I realized that the reason my playing often reverts to just the bland production of notes and meaningless sounds is because I am sometimes 'unsure' of expressing my musical self. What if my teacher or the audience doesn't like the way I play it? What if it's too overly expressive, what if I interpret it wrongly? Beset with these doubts, I often decide to ignore my musical impulses and take the 'safe' route of playing the music as it is on the score. Ahh but how utterly, devastatingly bland and boring does it sound when I take the easy route!

What makes music come alive in us, through us? It is the instant when we allow the original moment of creative impulse & intent to AFFECT our present state of being. I get quite annoyed when people turn the beautiful abstract quality of music into intellectual jargon. That's when music is reduced to the suffocating state of mere notes and rules and theoretical formula. As much as all that is 'necessary', you've got to remember that the purpose of music is not to confuddle and befuddle intellectual minds or to impress anyone in particular. I see music as the voice and expression of the unspoken thoughts and feelings of the heart and mind, and soul. If you degrade music to notes on a page, if you just play them without putting your heart into it, your thoughts into the musical story, then it is meaningless sound. It might sound pleasant or you might say that one has technical finesse, but what is the point of all that if the music itself is devoid of the person's heart and emotion?

I think I'm beginning to sound like a hopeless Romantic enthusiast here.
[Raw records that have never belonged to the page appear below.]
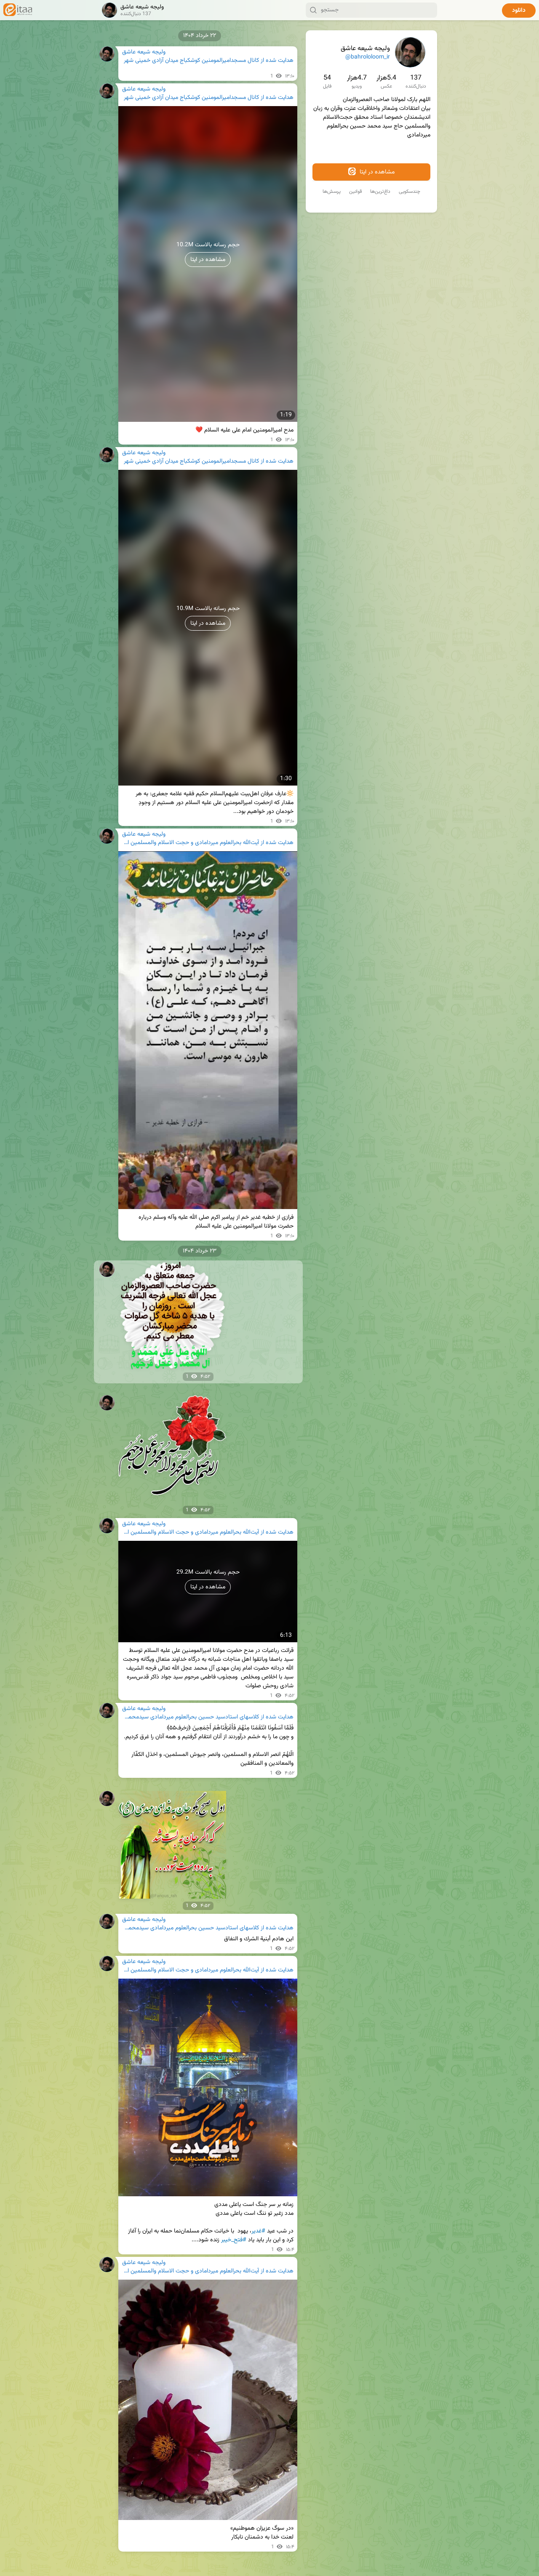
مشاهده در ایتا (376, 172)
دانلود (519, 10)
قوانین (355, 191)
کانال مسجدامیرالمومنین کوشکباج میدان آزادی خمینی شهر (191, 61)
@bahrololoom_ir (367, 57)
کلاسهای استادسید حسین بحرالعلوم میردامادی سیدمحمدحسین (190, 1717)
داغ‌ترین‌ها (380, 191)
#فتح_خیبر (233, 2240)
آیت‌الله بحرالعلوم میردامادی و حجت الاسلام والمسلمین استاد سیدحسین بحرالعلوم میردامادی (190, 843)
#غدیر (258, 2231)
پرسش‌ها (332, 191)
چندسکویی (409, 191)
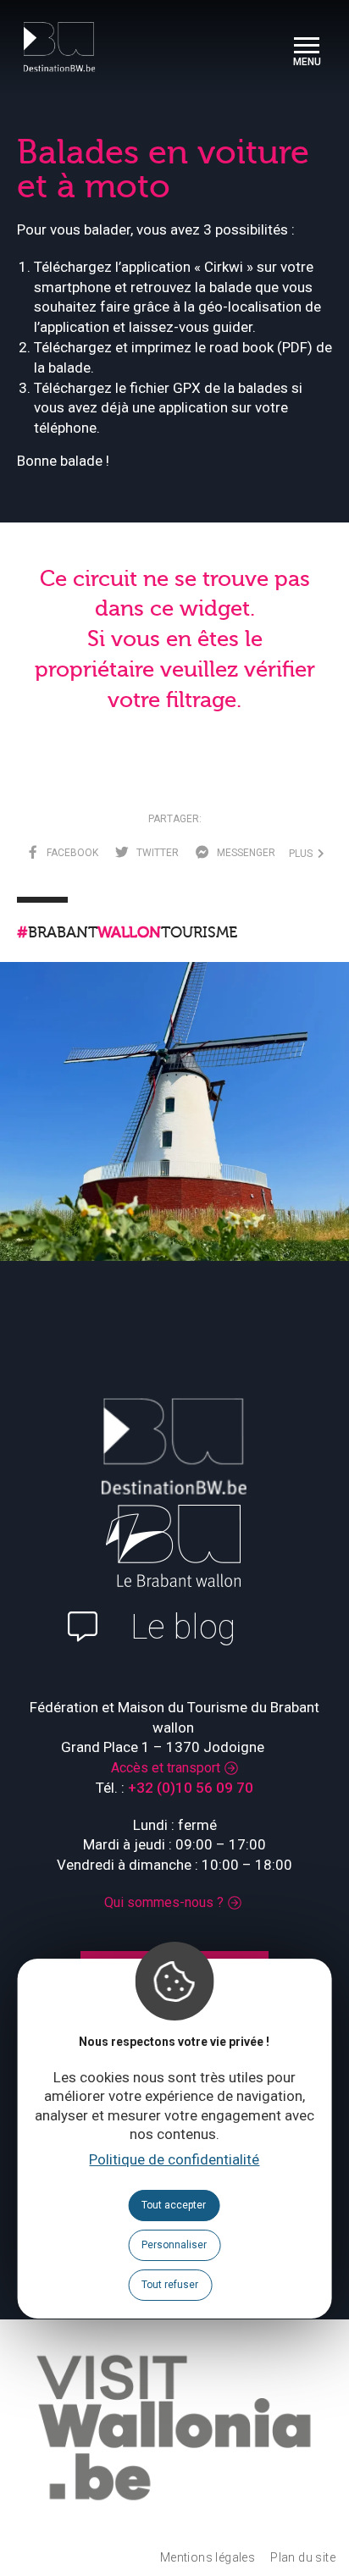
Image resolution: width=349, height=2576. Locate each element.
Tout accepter (173, 2205)
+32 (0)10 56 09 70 (190, 1787)
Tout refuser (169, 2285)
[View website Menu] (307, 47)
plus (303, 854)
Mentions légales (207, 2557)
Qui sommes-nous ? (164, 1902)
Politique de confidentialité (174, 2159)
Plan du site (302, 2557)
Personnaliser (174, 2245)
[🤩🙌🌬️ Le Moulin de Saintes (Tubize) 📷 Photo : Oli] (174, 1136)
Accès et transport (165, 1768)
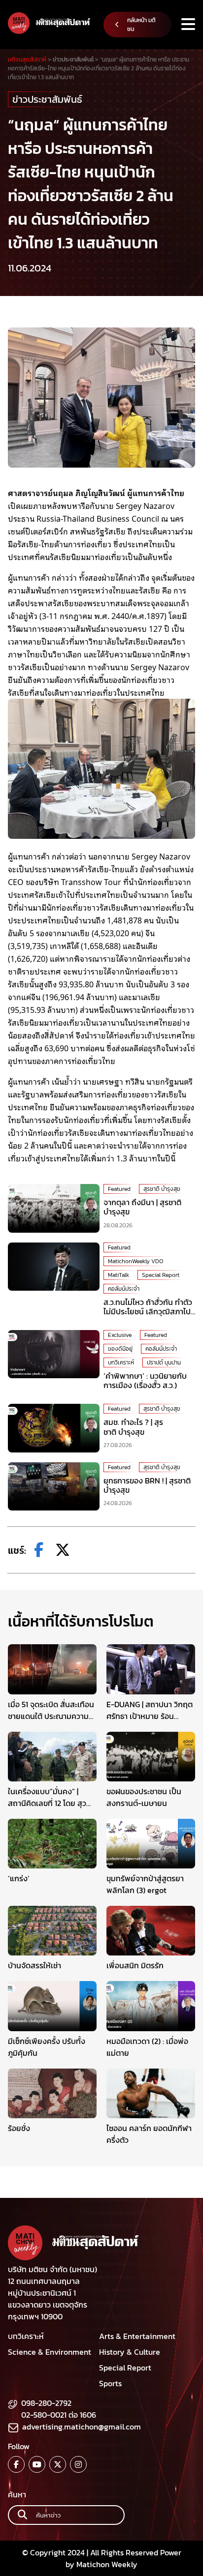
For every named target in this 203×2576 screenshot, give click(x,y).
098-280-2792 (46, 2403)
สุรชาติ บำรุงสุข (161, 1188)
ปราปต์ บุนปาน (164, 1362)
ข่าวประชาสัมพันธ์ (47, 99)
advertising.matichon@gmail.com (81, 2426)
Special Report (160, 1275)
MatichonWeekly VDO (135, 1261)
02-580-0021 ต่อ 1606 (58, 2415)
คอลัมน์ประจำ (123, 1288)
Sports (110, 2383)
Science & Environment (49, 2352)
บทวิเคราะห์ (121, 1362)
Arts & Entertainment (137, 2336)
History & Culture (129, 2352)
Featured (119, 1188)
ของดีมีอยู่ (120, 1348)
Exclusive (120, 1335)
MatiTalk (118, 1275)
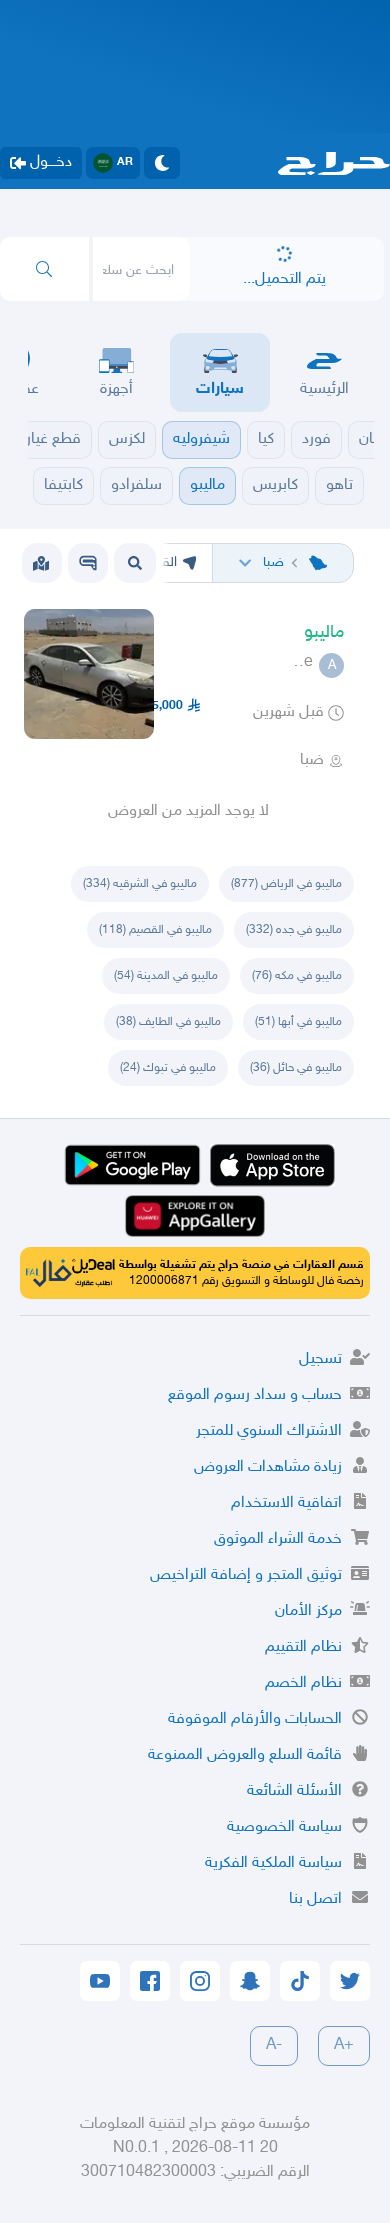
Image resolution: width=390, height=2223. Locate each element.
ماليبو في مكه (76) (297, 976)
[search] (44, 269)
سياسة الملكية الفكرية (273, 1863)
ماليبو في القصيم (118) (155, 930)
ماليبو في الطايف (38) (168, 1022)
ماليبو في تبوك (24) (168, 1068)
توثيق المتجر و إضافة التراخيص (246, 1575)
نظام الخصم (303, 1683)
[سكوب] (88, 563)
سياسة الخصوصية (284, 1827)
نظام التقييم (303, 1647)
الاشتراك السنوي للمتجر (269, 1431)
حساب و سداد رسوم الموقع (255, 1395)
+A (344, 2045)
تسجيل (320, 1359)
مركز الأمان (308, 1611)
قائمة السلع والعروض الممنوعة (245, 1755)
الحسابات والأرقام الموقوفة (255, 1719)
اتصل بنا (315, 1899)
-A (274, 2045)
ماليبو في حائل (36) (296, 1068)
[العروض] (41, 563)
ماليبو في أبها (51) (298, 1022)
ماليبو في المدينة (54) (166, 976)
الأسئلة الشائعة (294, 1791)
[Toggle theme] (162, 163)
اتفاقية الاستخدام (286, 1503)
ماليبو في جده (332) (294, 930)
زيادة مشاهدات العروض (268, 1467)
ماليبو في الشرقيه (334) (140, 884)
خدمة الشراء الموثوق (278, 1539)
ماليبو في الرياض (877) (286, 884)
But really, without the heart and soul and human feeling and touch, how can music powerfully affect others and especially those who play it?

When I play for my teacher, nothing ever escapes his astute listening and observation. He tells me that he points things out to me (pretty much every single thing that lacks my heart, conscious thought and musical expression) not because he wants to be pedantic, but because he does it for the sake of music, for the great composer who wrote it. And I understand now. I realize all this while I've been missing out because I've skimmed over things, I've mishandled the music, I've been so careless and mindless about practicing. To my loss, I have missed many great opportunities to touch the music with my heart and feel it's song and story.

Music is a matter of the heart. You cannot play truly good music that can powerfully affect others and yourself if your heart is not in it. I've seen many people with technical prowess producing music with technical flair and accuracy, but I can hear it in the sound and see it on their faces that on the inside, nothing really meaningful is happening. I will admit that I do that as well, minus the 'technical flair'. Haha, it is a pity. I wish I would be more sensitive and HEARTFELT and genuine. Yes I think I've thought and mused and written enough, now I've got to actually make the change.